Wednesday, May 28, 2014
An homage to the beloved older sister cowriter-director Petra Costa lost when she was 7 years old, Elena is a detailed anatomy of grief—-and a poetic tribute to life, love, and the transformative power of art. Costa combines family video, photos and testimonials from her sister with new footage of herself and New York, the city where she retraces the contours of Elena’s life and explores its effect on her own. Her entrancing, beautiful footage frequently features blurred images, soft colors, slow pans, slow motion, and scenes involving water, which set the stage for her concluding metaphor for the healing power of time: “Little by little, the pain turns to water, becomes memory.”
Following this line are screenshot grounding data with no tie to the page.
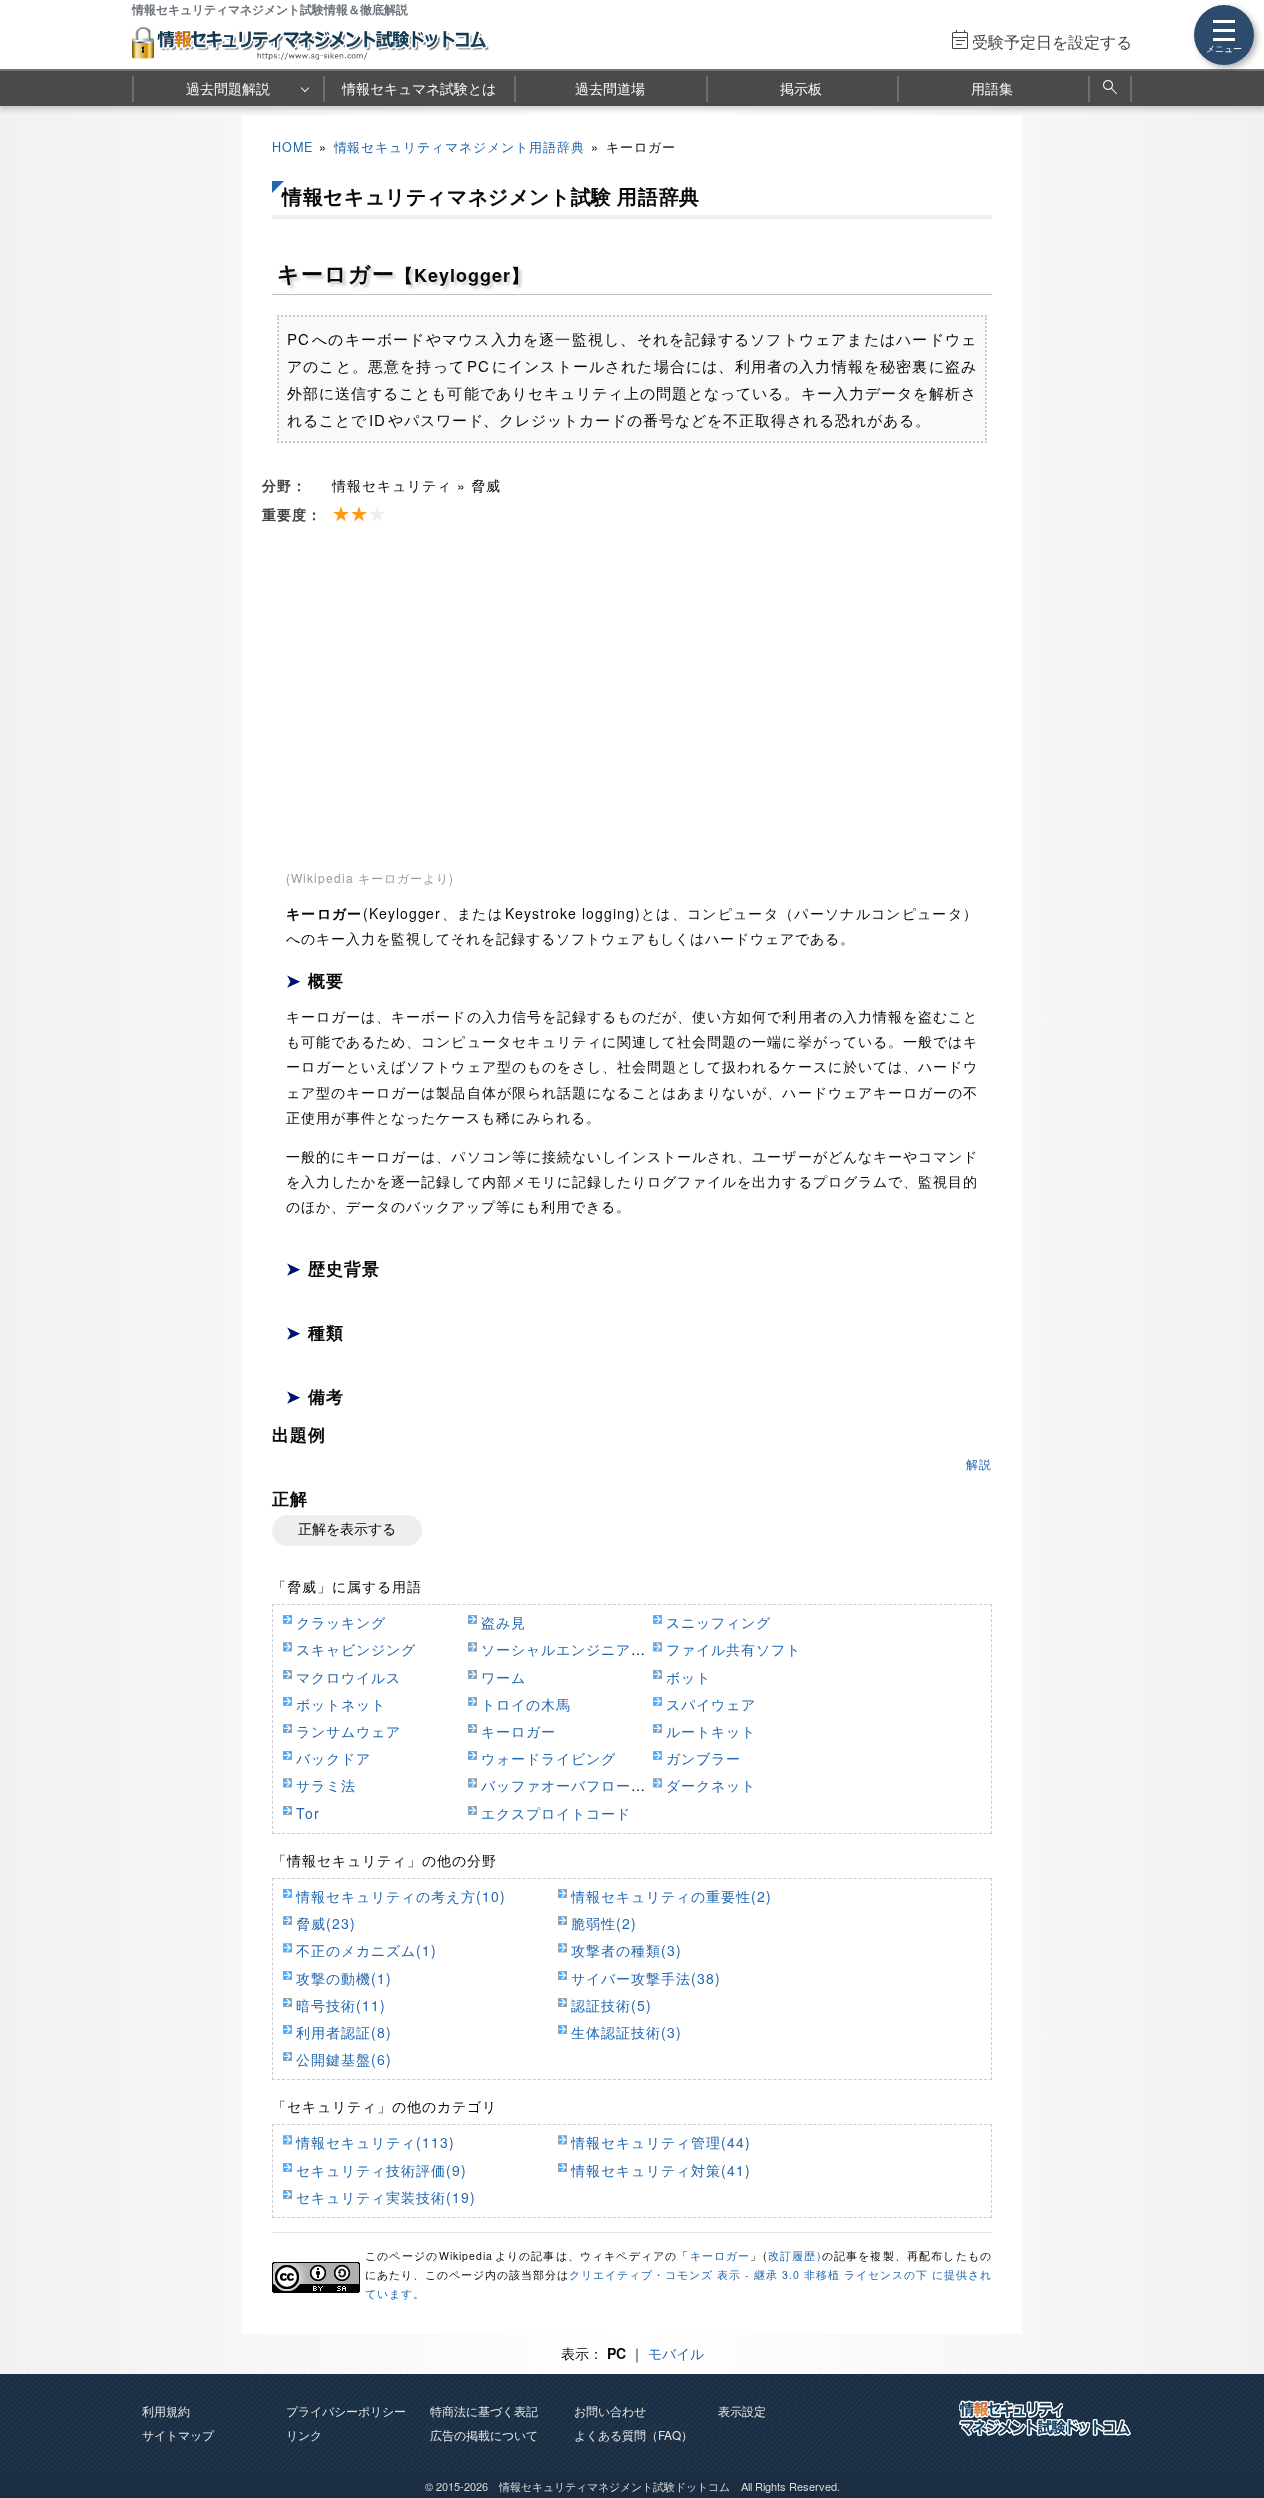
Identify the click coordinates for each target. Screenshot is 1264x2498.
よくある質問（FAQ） (633, 2434)
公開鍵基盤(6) (344, 2059)
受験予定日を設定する (1052, 41)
Written for The L Magazine
Part of the fun of movies like To Catch a Thief and Ocean's Eleven is identifying with famous actors playing thieves, thrilling at their inventiveness and insouciance. But as The Life and Crimes of Doris Payne reminds us, it's more than just lack of nerve or poor bone structure that keeps most of us from a life of heisting. Doris Payne used that Hollywood trope as a template for her life, remaking herself as a glamorous jewel thief. She plays the part well, fooling countless sales clerks over the years and always looking great—even in her mug shots. There's a backstage-pass kind of thrill in learning just how she ripped off so many high-end jewelry stores, but this somewhat hamfisted doc is strongest when exploring the flip side of that fantasy.
Wednesday, May 21, 2014
A humanist with a rare sensitivity to the inner lives of children, Lukas Moodysson is one of the best living directors of young people, and he’s especially good with girls and young women. As he did in Lilya 4-Ever and Together, he gazes at the young people in We Are the Best! eye to eye even when they are all but invisible to those around them, capturing the awkwardness and innocent sincerity of youth without a trace of condescension or sentimentality. But, like all true humanists, he knows that loving human frailty and finding humor in it are not mutually exclusive. Even as we empathize with the protagonists of We Are the Best! we also laugh at them--and the laughter is energizing, because there’s nothing mean-spirited about it. It’s just another way of acknowledging the humanity we share with three teenage girls in 1982 Stockholm.